# [What you will do]
Scan the entries for the word "computer". Every line that has it should be copied.
Top of Input records
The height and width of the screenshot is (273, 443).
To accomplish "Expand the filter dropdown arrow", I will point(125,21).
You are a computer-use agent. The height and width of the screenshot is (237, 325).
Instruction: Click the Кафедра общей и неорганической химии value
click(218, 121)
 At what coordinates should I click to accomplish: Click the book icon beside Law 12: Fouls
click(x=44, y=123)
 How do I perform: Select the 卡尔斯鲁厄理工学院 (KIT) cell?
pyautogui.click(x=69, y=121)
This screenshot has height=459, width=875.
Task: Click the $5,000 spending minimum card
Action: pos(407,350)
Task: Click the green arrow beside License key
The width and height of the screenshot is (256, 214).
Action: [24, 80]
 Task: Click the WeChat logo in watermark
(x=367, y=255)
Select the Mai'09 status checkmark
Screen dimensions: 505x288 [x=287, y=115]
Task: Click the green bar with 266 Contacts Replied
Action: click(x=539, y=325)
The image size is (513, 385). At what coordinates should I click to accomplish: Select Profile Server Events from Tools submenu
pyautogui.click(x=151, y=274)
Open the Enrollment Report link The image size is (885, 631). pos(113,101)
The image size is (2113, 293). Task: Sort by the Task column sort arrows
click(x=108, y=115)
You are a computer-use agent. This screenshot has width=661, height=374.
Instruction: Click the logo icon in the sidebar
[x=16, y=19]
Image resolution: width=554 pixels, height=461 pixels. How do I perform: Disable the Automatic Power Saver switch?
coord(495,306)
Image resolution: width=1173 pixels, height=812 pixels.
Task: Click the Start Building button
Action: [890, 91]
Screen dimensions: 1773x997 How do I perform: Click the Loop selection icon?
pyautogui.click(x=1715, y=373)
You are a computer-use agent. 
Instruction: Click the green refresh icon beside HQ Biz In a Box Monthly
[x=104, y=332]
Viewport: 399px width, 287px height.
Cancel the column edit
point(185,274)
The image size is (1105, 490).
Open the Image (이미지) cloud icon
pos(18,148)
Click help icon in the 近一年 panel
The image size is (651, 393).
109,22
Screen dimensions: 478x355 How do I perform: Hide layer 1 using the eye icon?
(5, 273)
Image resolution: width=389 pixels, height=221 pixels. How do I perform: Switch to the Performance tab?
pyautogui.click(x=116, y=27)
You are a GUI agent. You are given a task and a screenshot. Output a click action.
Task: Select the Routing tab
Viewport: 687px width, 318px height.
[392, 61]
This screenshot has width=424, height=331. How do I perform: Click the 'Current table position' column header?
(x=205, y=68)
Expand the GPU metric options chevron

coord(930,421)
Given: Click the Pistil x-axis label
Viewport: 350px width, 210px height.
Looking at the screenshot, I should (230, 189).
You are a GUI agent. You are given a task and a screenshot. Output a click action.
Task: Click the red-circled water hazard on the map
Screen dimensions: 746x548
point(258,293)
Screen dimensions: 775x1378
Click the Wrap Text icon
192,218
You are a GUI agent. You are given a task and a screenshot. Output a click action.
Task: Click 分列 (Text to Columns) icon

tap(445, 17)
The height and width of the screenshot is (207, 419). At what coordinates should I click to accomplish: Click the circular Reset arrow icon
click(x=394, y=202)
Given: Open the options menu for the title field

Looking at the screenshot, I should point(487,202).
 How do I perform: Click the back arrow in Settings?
Bottom of Input records
# [Reply]
You are a computer-use agent. The height and width of the screenshot is (237, 325).
You are a computer-use agent. This screenshot has width=661, height=374.
You are a computer-use agent. 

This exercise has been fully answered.